*Data to use*.
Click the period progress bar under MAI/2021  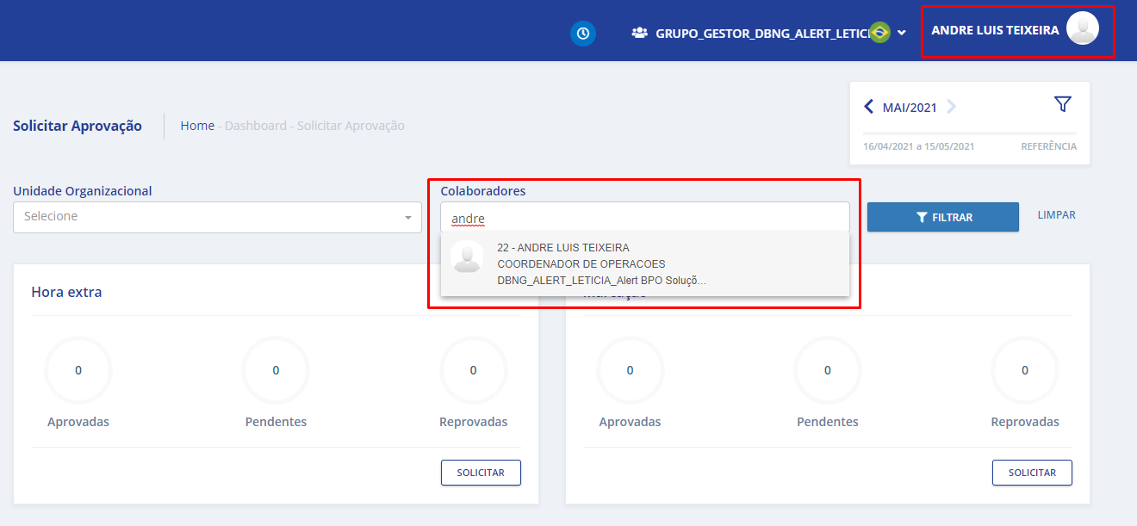(x=969, y=133)
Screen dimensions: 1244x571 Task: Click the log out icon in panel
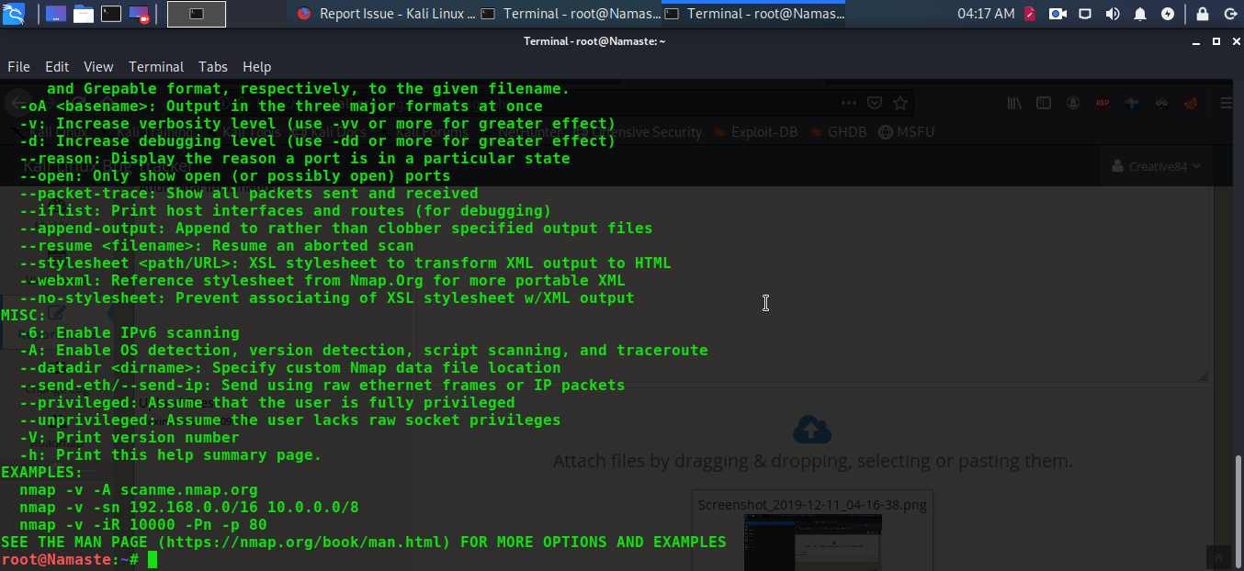coord(1229,14)
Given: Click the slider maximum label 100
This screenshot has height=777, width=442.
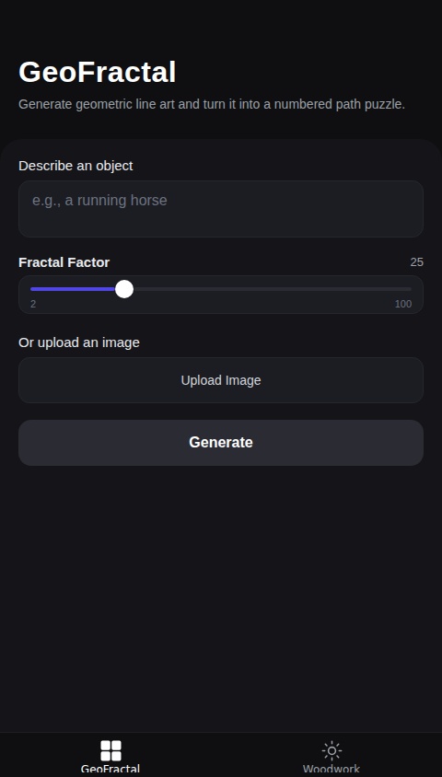Looking at the screenshot, I should [x=402, y=304].
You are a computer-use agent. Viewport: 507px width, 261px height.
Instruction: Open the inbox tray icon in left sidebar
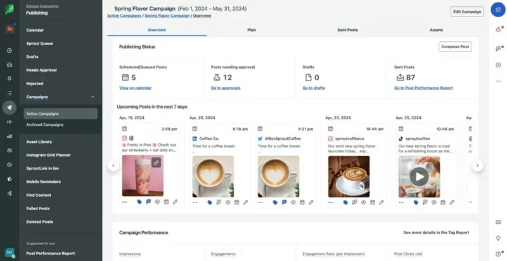click(9, 64)
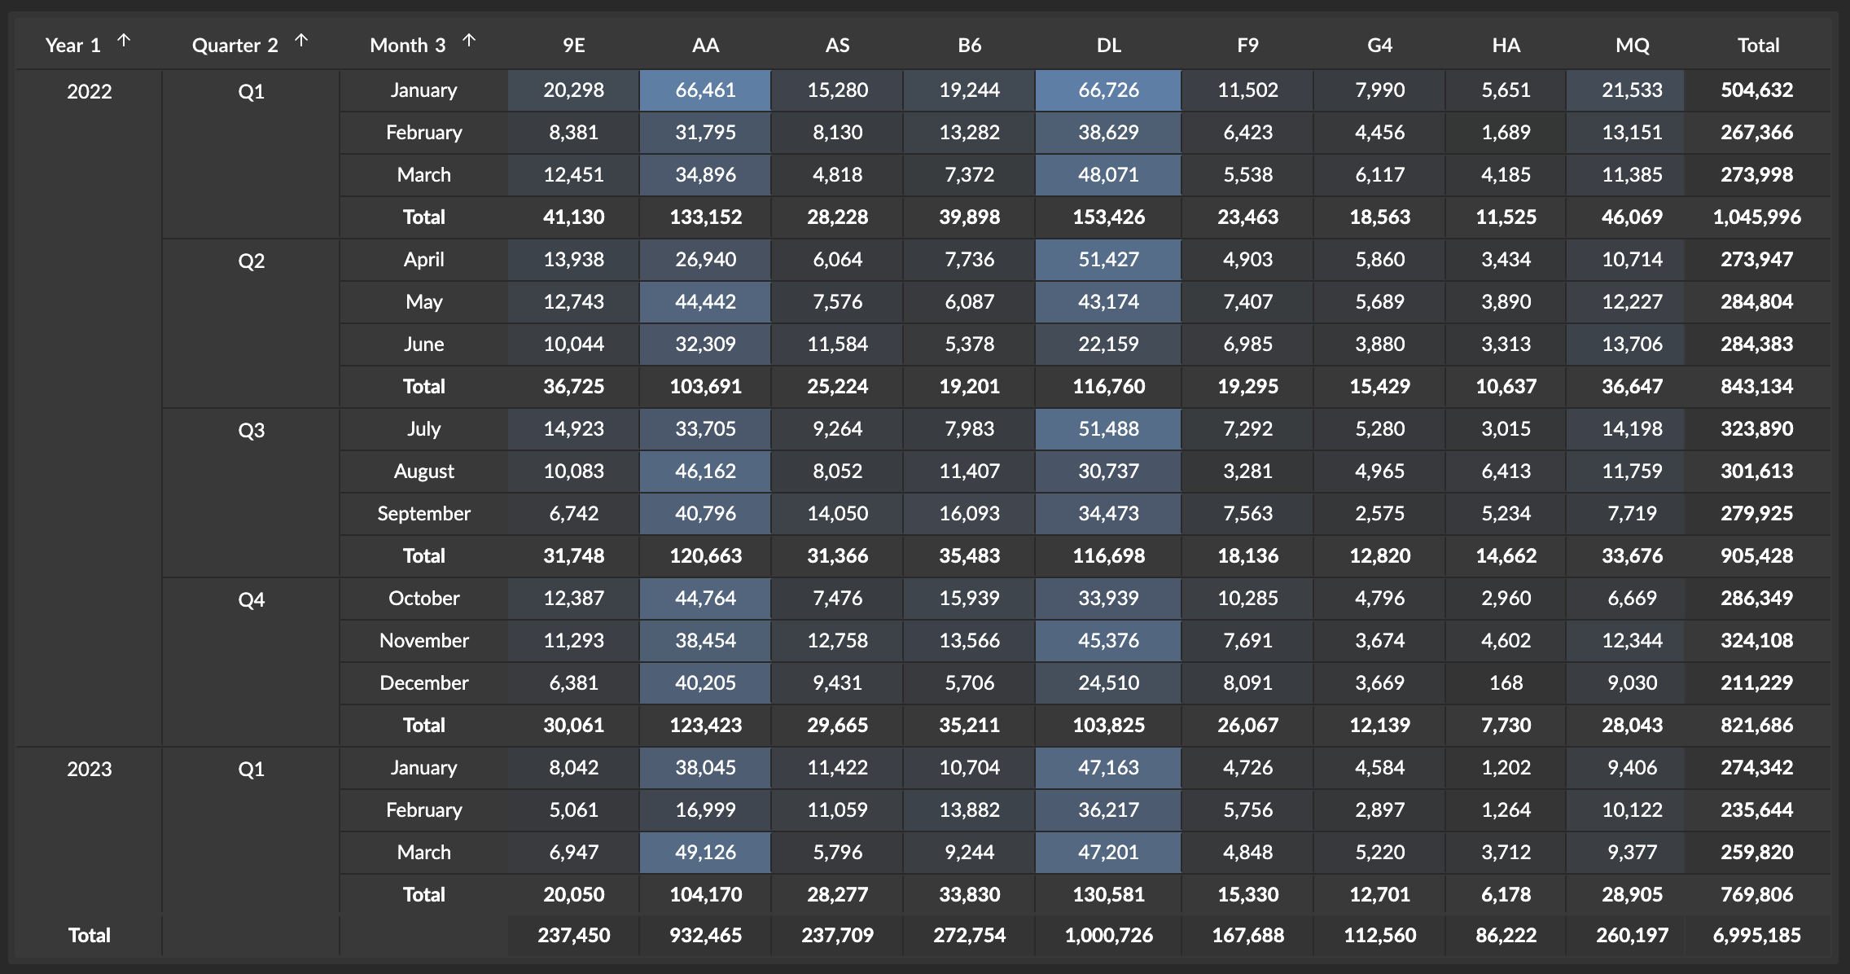Click the grand Total row label
Image resolution: width=1850 pixels, height=974 pixels.
point(90,935)

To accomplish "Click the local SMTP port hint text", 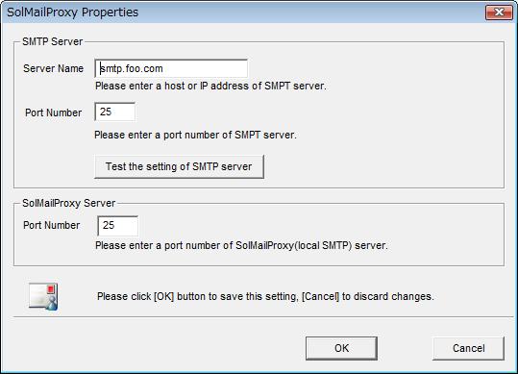I will 241,245.
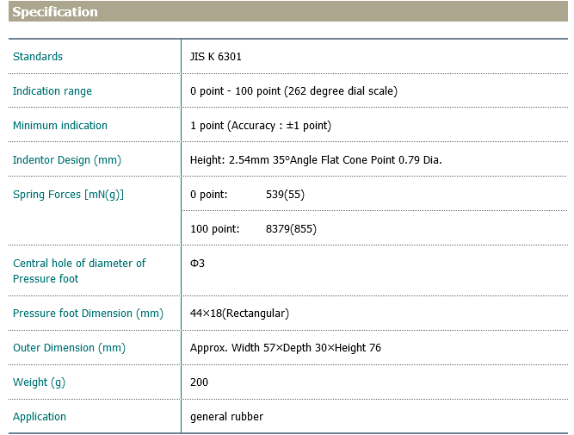Select the Standards row label

pyautogui.click(x=38, y=57)
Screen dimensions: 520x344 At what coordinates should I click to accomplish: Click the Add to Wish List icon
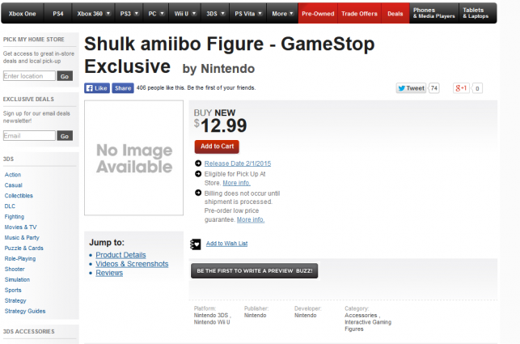[196, 244]
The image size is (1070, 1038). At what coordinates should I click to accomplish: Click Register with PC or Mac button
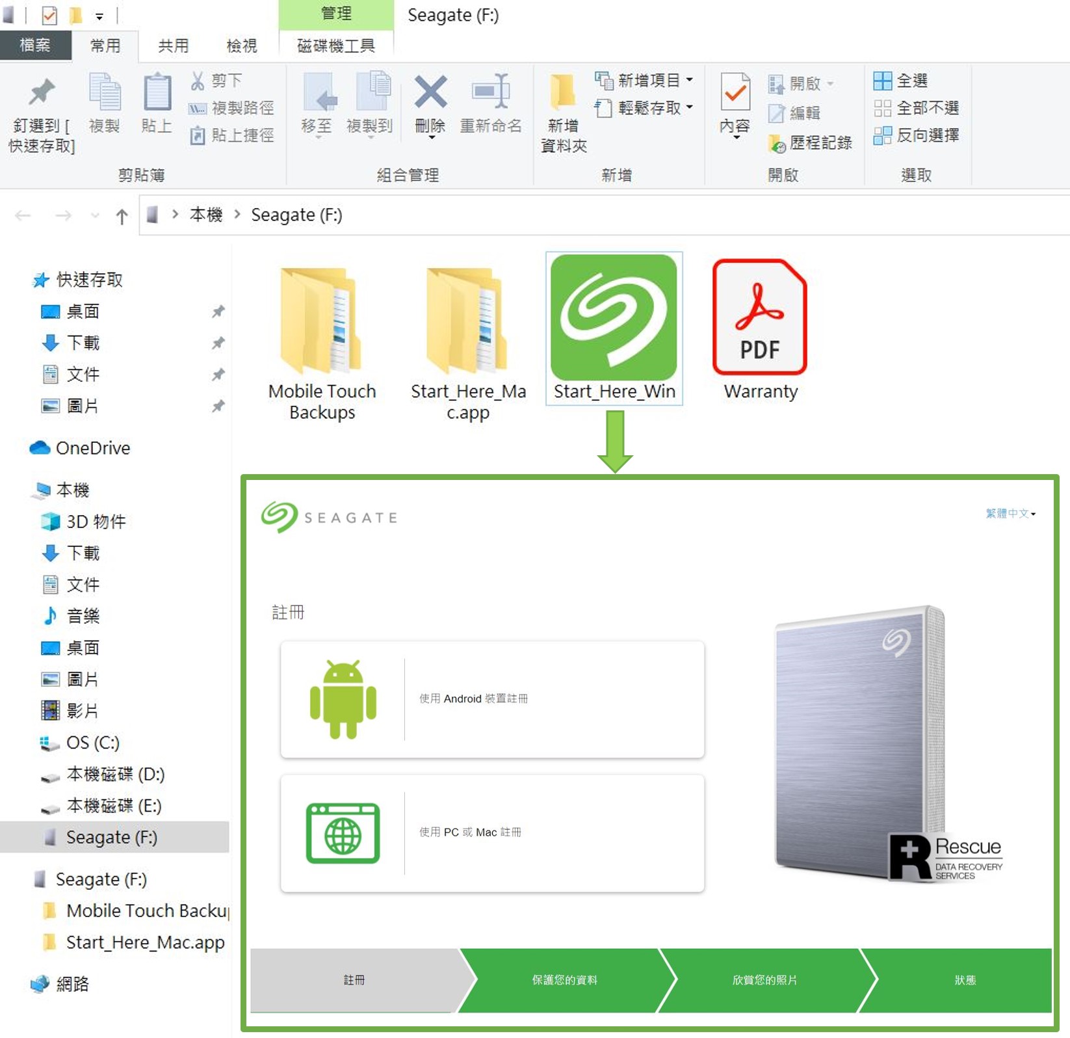(492, 832)

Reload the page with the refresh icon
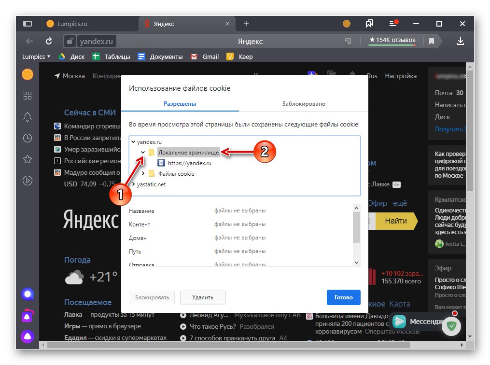click(48, 41)
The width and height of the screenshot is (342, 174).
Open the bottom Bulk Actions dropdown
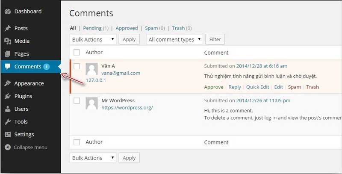[x=93, y=158]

*Task*.
Can the lines from the one with "The width and" to the end of the records above be quoted exactly, both ends included, with every picture omitted?

*Reply*.
The width and height of the screenshot is (342, 174).
Open the bottom Bulk Actions dropdown
[x=93, y=158]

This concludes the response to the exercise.